I would really like to know how to calculate this for any number of combinations (not just 0-9 but like 20 or 30) and numbers in the combinations (1-1 or 1-1-1 or 1-1-1). In this scenario 1-2-2 and 2-1-1 and 2-2-1 are all identical (= 1-2) so the position number in the digit is not important and only non-redundant numbers are counted.

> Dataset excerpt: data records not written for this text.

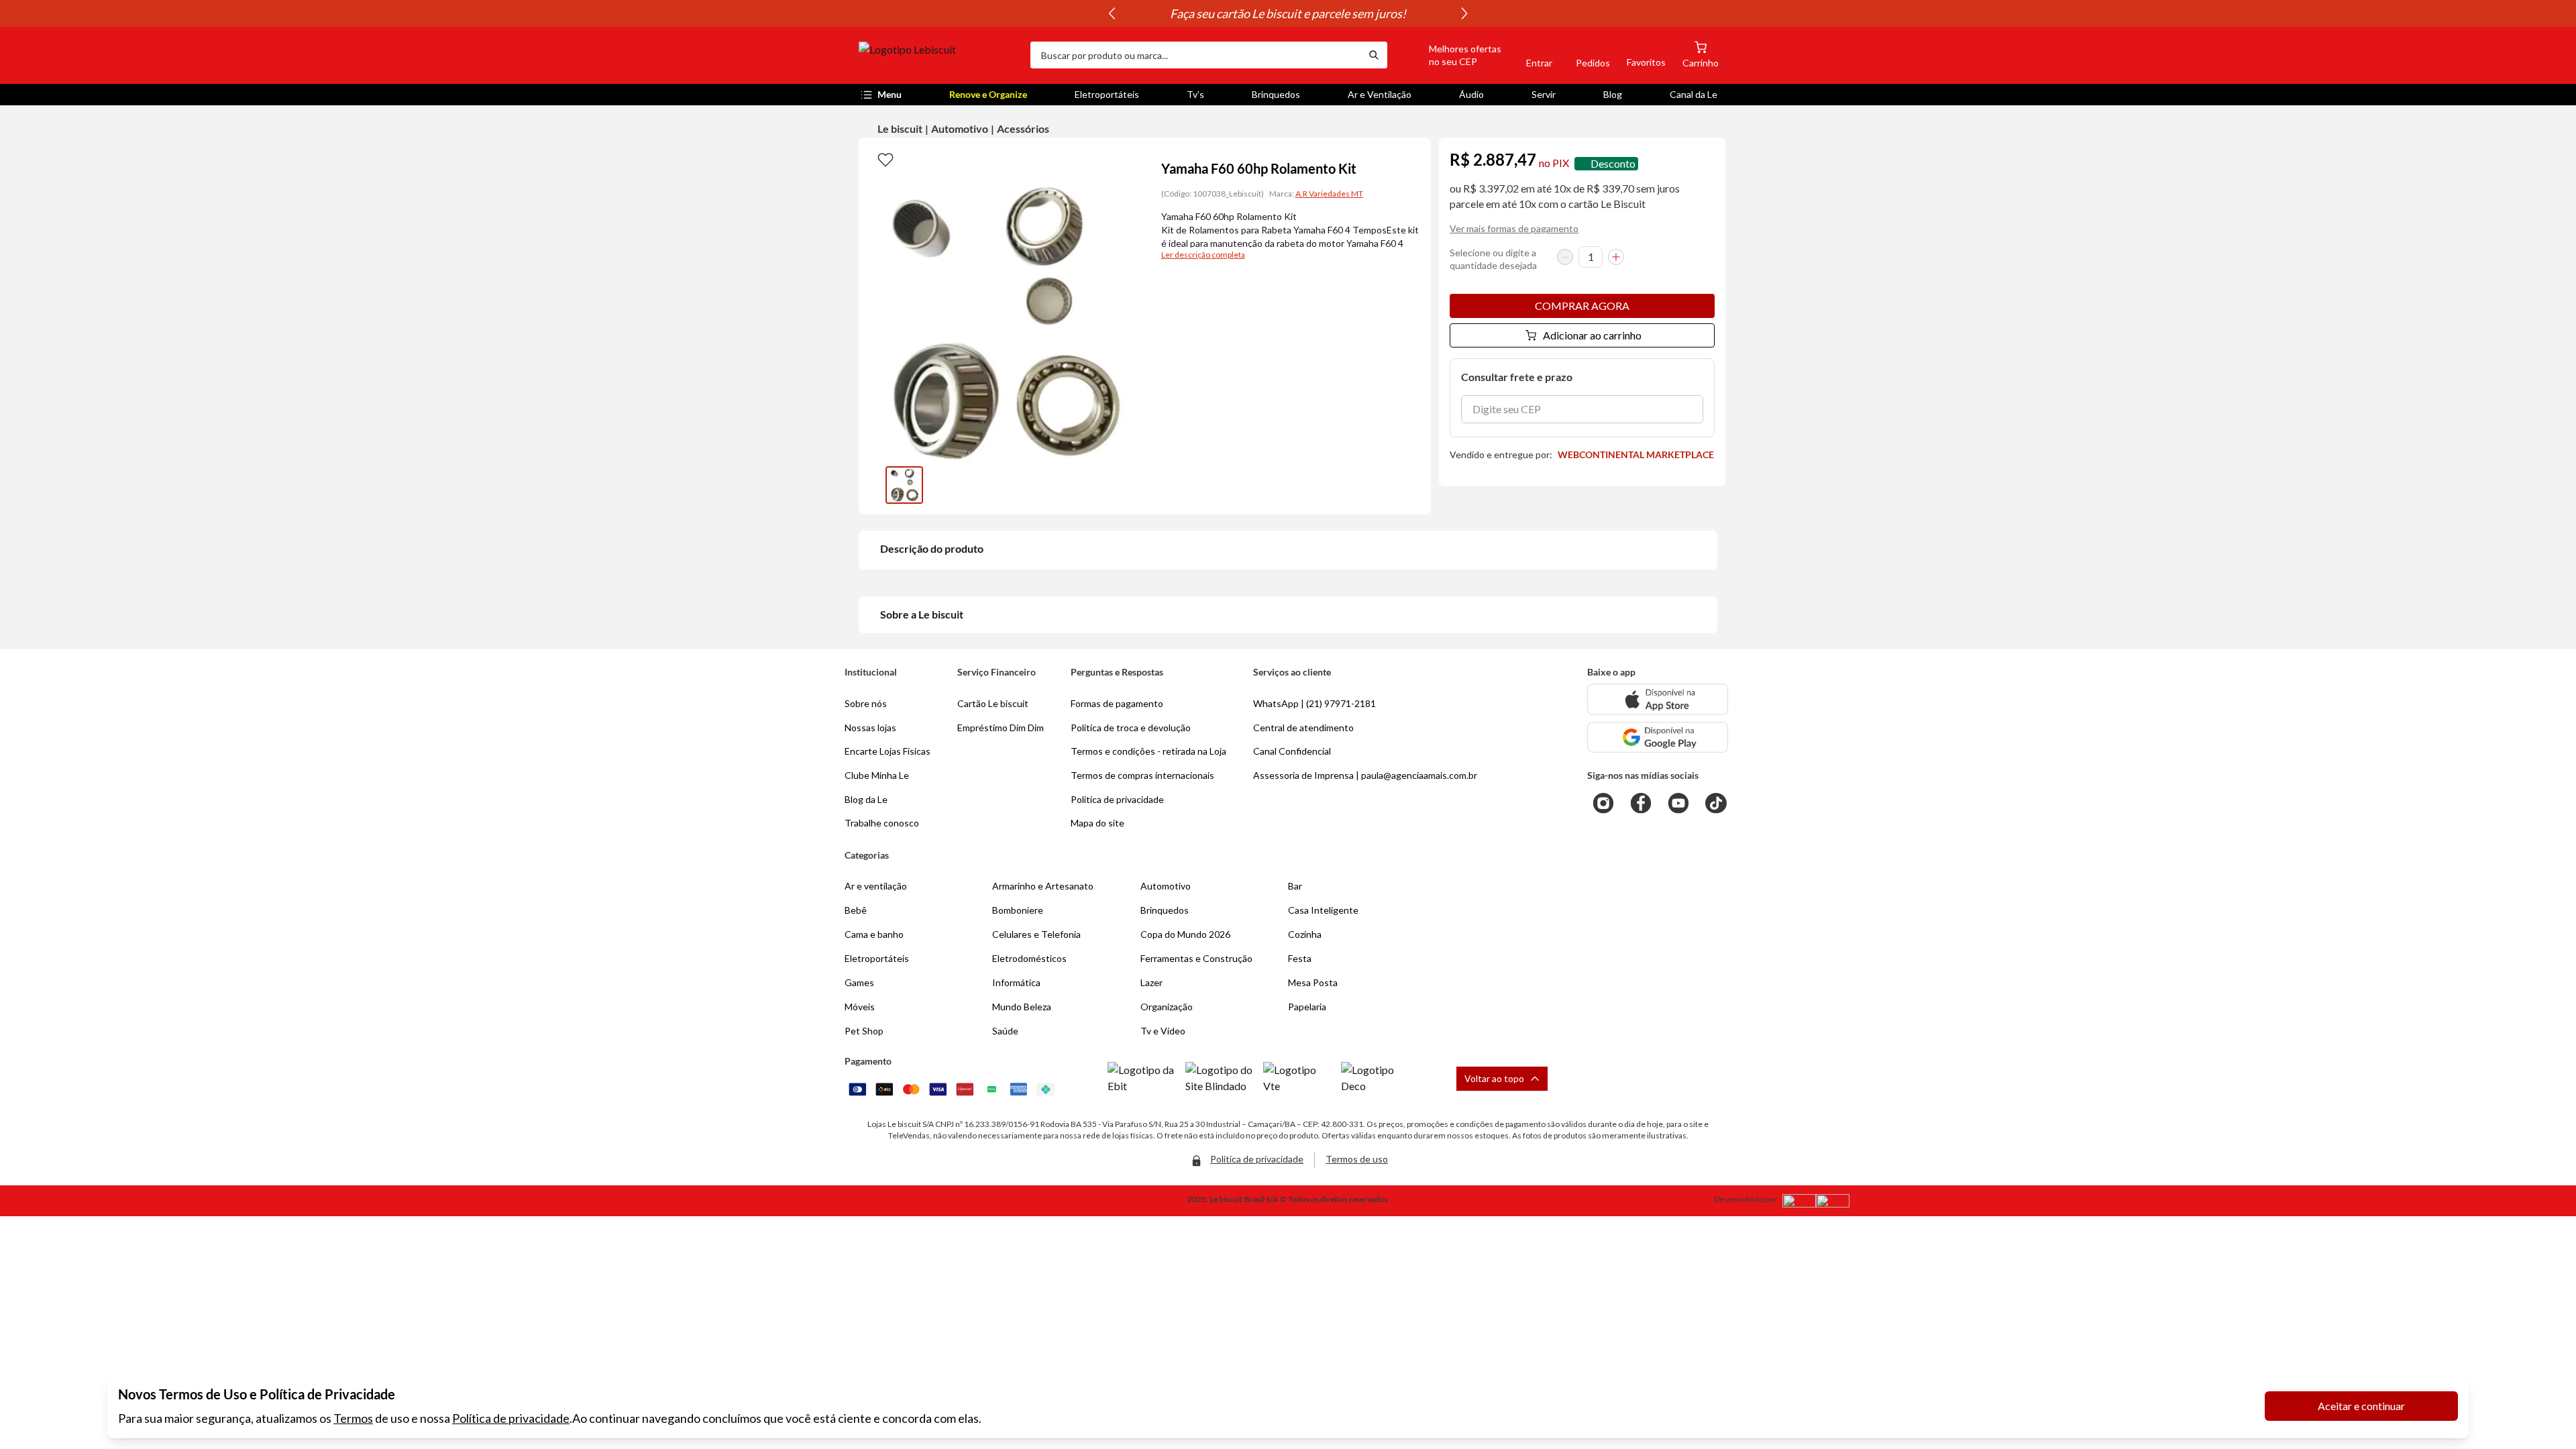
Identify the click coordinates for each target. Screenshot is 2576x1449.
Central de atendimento (1303, 727)
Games (859, 982)
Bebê (856, 910)
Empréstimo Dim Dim (1000, 727)
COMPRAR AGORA (1582, 305)
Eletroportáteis (1107, 94)
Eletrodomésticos (1029, 958)
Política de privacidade (511, 1418)
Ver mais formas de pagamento (1514, 228)
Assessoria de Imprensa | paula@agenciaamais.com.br (1365, 775)
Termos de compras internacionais (1142, 775)
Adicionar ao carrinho (1592, 335)
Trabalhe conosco (882, 822)
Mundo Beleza (1021, 1006)
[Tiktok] (1716, 803)
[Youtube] (1678, 803)
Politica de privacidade (1117, 799)
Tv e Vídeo (1162, 1030)
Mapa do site (1097, 822)
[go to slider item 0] (904, 485)
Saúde (1005, 1030)
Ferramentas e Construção (1196, 958)
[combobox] (1195, 55)
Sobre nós (866, 703)
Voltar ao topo (1494, 1078)
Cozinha (1305, 934)
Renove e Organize (988, 94)
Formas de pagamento (1117, 703)
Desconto (1613, 163)
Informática (1016, 982)
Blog (1612, 94)
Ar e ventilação (876, 886)
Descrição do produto (931, 548)
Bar (1295, 886)
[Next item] (1464, 13)
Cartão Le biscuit (992, 703)
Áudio (1471, 94)
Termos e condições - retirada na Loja (1148, 751)
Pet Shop (864, 1030)
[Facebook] (1641, 803)
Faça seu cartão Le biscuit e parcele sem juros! (1288, 13)
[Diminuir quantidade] (1565, 257)
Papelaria (1307, 1006)
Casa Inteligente (1323, 910)
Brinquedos (1276, 94)
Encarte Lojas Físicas (887, 751)
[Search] (1373, 55)
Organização (1166, 1006)
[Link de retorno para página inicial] (939, 55)
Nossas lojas (870, 727)
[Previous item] (1112, 13)
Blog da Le (866, 799)
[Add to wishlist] (885, 159)
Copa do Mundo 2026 (1185, 934)
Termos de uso (1357, 1159)
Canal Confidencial (1292, 751)
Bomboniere (1017, 910)
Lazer (1151, 982)
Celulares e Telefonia (1036, 934)
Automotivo (959, 128)
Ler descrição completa (1203, 255)
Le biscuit (899, 128)
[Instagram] (1603, 803)
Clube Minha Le (877, 775)
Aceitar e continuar (2361, 1405)
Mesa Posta (1313, 982)
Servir (1544, 94)
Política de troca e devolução (1131, 727)
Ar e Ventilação (1379, 94)
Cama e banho (874, 934)
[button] (1449, 55)
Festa (1299, 958)
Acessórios (1023, 128)
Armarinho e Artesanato (1042, 886)
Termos (353, 1418)
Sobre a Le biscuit (921, 614)
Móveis (860, 1006)
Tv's (1195, 94)
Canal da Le (1693, 94)
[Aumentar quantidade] (1616, 257)
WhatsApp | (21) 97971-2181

example data made by brute force in R for numbers 0-9:

  • 1 number in the combination (0,1,2,3,4,5,6,7,8,9):
  • 10 possibilities and 10 unique possibilities

2 numbers in the combination (0-1,0-2,0-3,0-4...):

  • 100 possibilities (10 combinations of 1 number only and 90 combinations where 2 different numbers are found)
  • 55 unique (10 combinations of 1 and 45 of 2 (because 1-2 and 2-1 are the same)

3 numbers in the combination (0-0-1,0-0-2,0-0-3...):

  • 1000 possibilities (10+270+720) and 175 unique (10+45+120)

4 numbers in combination (0-0-0-1,0-0-0-2...):

  • 10000 possibilities (10+630+4320+5040) and 385 unique (10+45+120+210)

But what would the general formula be for calculating these numbers (i.e. for the 4 digit combinations on how to calculate that it was 10,630,4320,5040 for combinations and 10,45,120,210 for unique combinations with 10 numbers per digit but what is the search space for 30 numbers per digit position and 16 digits in each combination?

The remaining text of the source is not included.